La petite ville de Banpo, dans le nord-est de la Chine, est frappée par des meurtres en série. Le chef de la police criminelle, Ma Zhe, enquête. Mais, très vite, il est démuni, car une arrestation a lieu et une série d’indices l’amènent à douter de l’inculpation…

Le cinéaste Wei Shuju fait vaciller tous nos repères pour installer une atmosphère de doute larvé – l’intrigue labyrinthique, insondable, suit alors la spirale paranoïaque qui gagne peu à peu le héros, qui se sent de plus en plus isolé de ses pairs, un peu comme dans Decision to Leave de Park Chan-wook ou encore Inherent Vice de Paul Thomas Anderson.

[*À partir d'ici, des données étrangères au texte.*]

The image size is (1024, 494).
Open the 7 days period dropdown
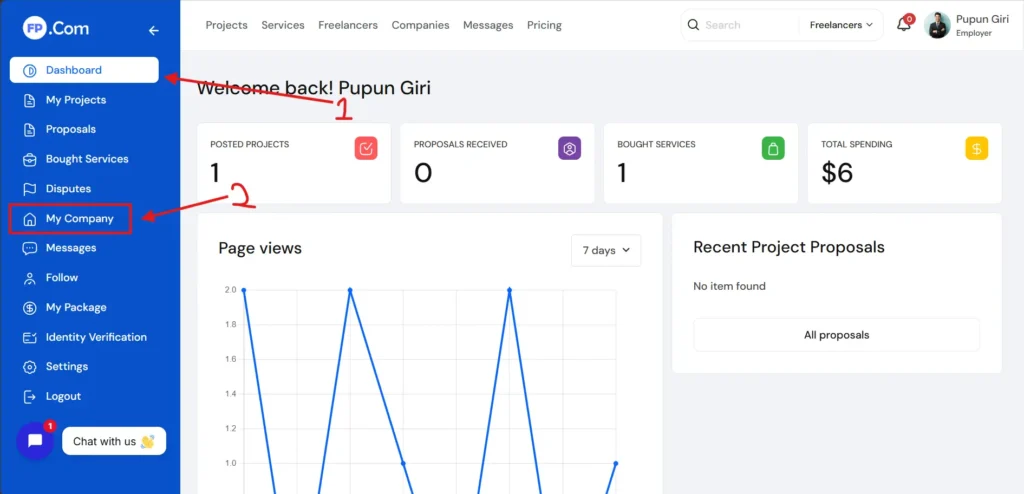[606, 250]
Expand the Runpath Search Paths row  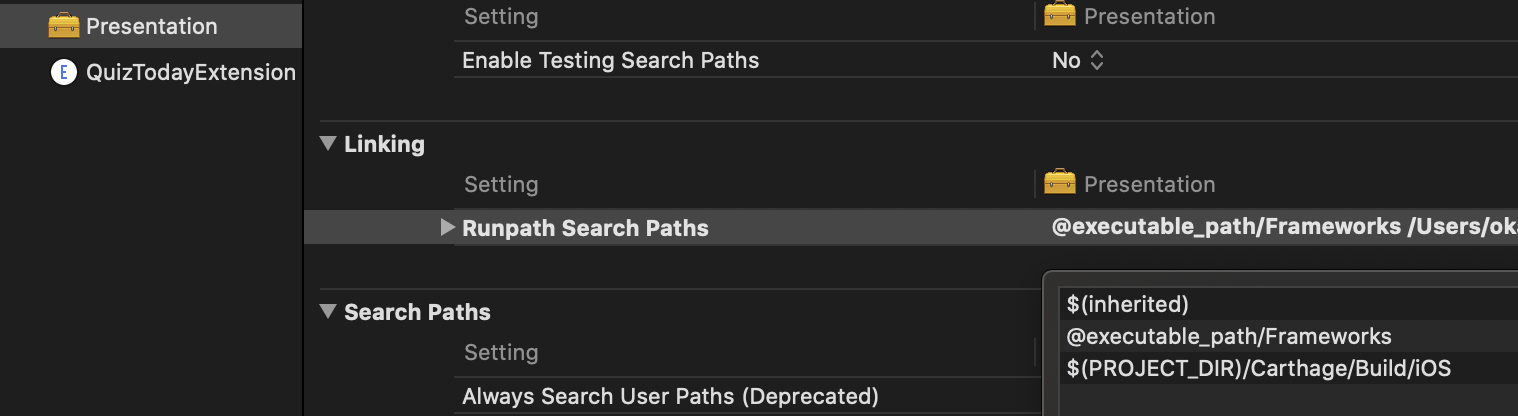click(447, 228)
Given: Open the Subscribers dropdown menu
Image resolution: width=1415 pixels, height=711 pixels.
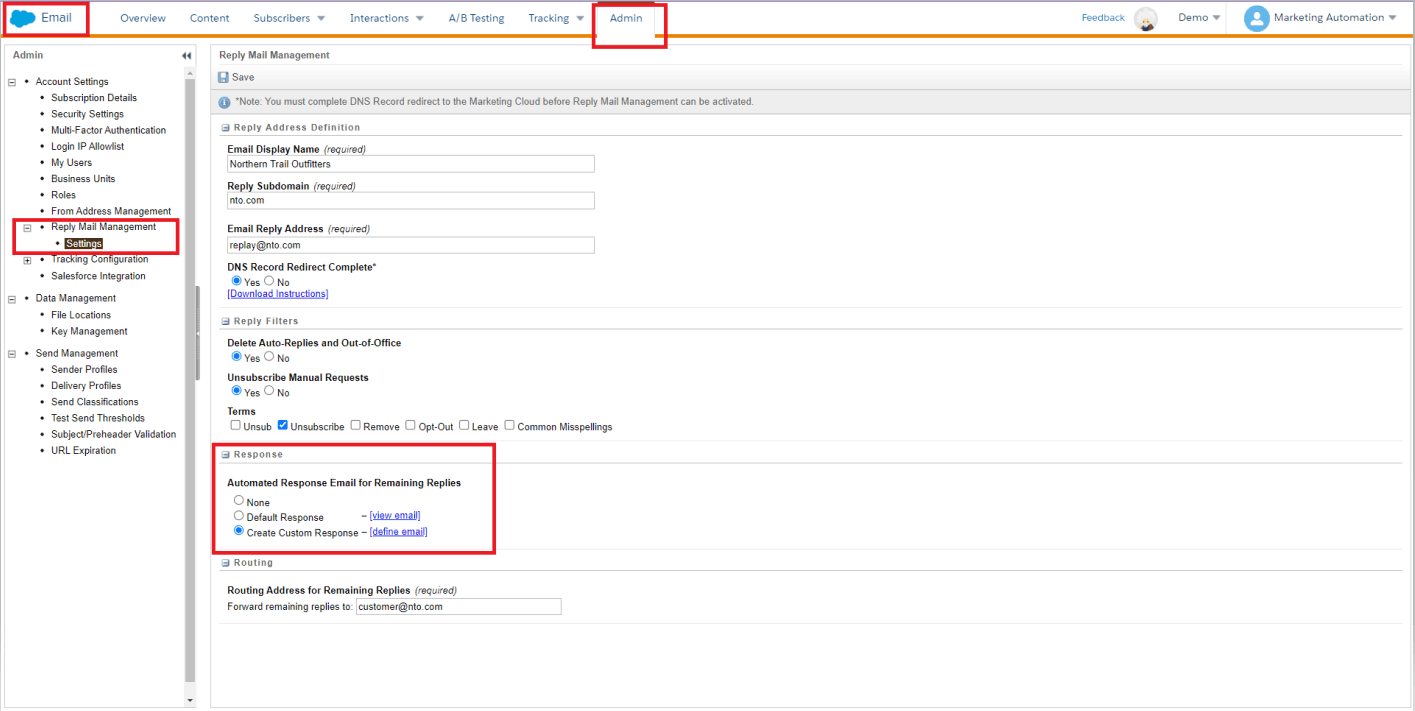Looking at the screenshot, I should (289, 18).
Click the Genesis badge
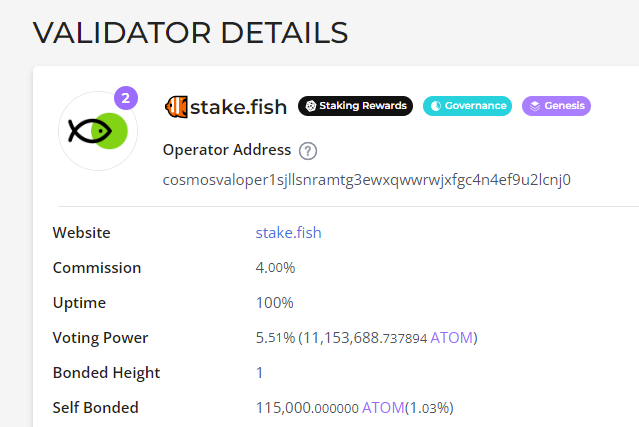Viewport: 639px width, 427px height. click(556, 106)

Le cinéaste joue alors de la dégaine de son héros, l’apathie rampante, le blouson en cuir brillant qui se patine… Avec beaucoup d’invention formelle, il nous plonge dans ses rêves qui rejouent l’un des meurtres comme un tourment tenace, explorant toutes les configurations qui ont pu mener au drame. Seul contre tous, Ma Zhe doit faire face à une institution policière dont Wei Shujun fait ressortir l’esprit de clan, la tendance à maquiller les défaillances.

Celle-ci apparaît moins apte à se tourner vers un idéal de justice qu’à travailler seulement pour faire du chiffre. Comme beaucoup de réalisateurs chinois, Wei Shujun ruse avec la censure qui refuse que l’on ternisse la nation chinoise, en situant son intrigue à une époque passée – les années 1990, celles qui voient la Chine postcommuniste muter vers un capitalisme et un nationalisme toujours plus durs – pour qu’on saisisse ce qui, dans sa critique, travaille encore la société chinoise.

TROIS QUESTIONS À WEI SHUJUN

Only the River Flows est l’adaptation d’une nouvelle du célèbre romancier chinois Yu Hua. Quels motifs y avez-vous puisés ?

Au-delà de l’enquête criminelle, je tenais à restituer une ambiance, à transmettre des éléments qu’on ne perçoit pas directement. Et je voulais garder l’époque d’origine, les années 1990, une période de transformation radicale quant à la façon de mener des enquêtes en Chine.

Vous installez le commissariat de police dans une vieille salle de cinéma, un décor tout trouvé pour décortiquer la psyché du héros…

C’est un peu comme si le cinéma, en tant que lieu, était l’entrée dans le déroulement d’un repas. Ma Zhe démarre avec une grande confiance en lui, des certitudes, puis se met à douter, jusqu’au moment où il se trouve littéralement au bord de la folie, face à des choses incompréhensibles sur lesquelles il ne peut pas mettre de mots.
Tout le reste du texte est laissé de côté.